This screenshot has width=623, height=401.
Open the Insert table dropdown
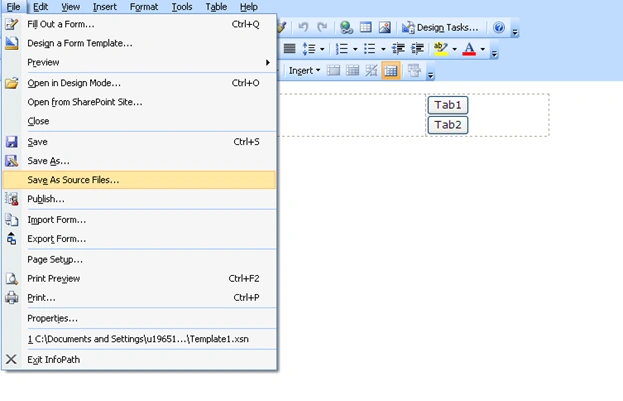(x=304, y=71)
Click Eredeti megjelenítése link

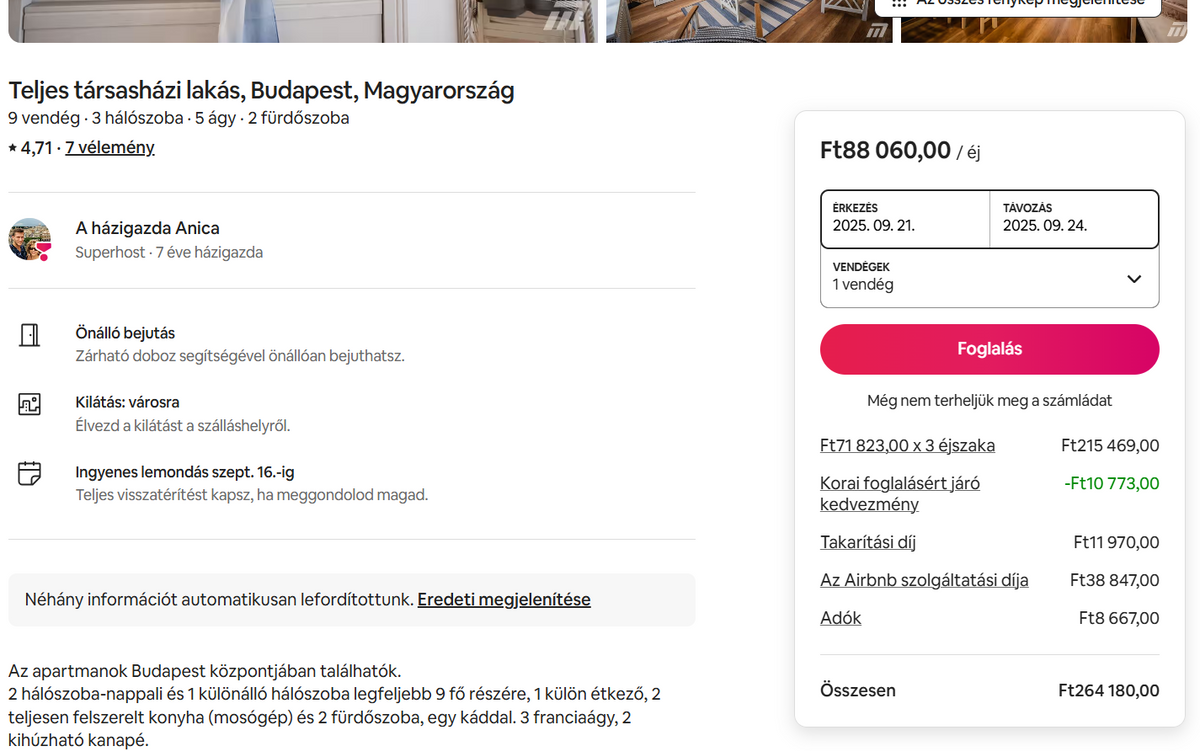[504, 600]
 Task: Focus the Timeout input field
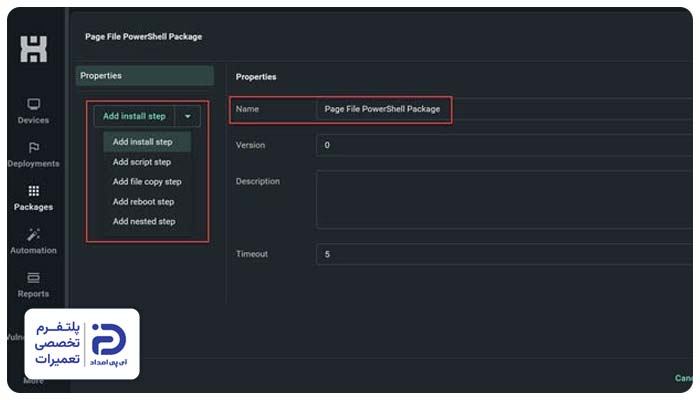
######
Aim of the exercise — Update the items above by changing "dropdown" to "menu" and keeping every other part the same. Leave the pictures out of your answer.

Response below —
This screenshot has width=623, height=401.
Open the Insert table menu
(x=304, y=71)
Click Eredeti megjelenítése link

[504, 600]
 Task: Focus the Timeout input field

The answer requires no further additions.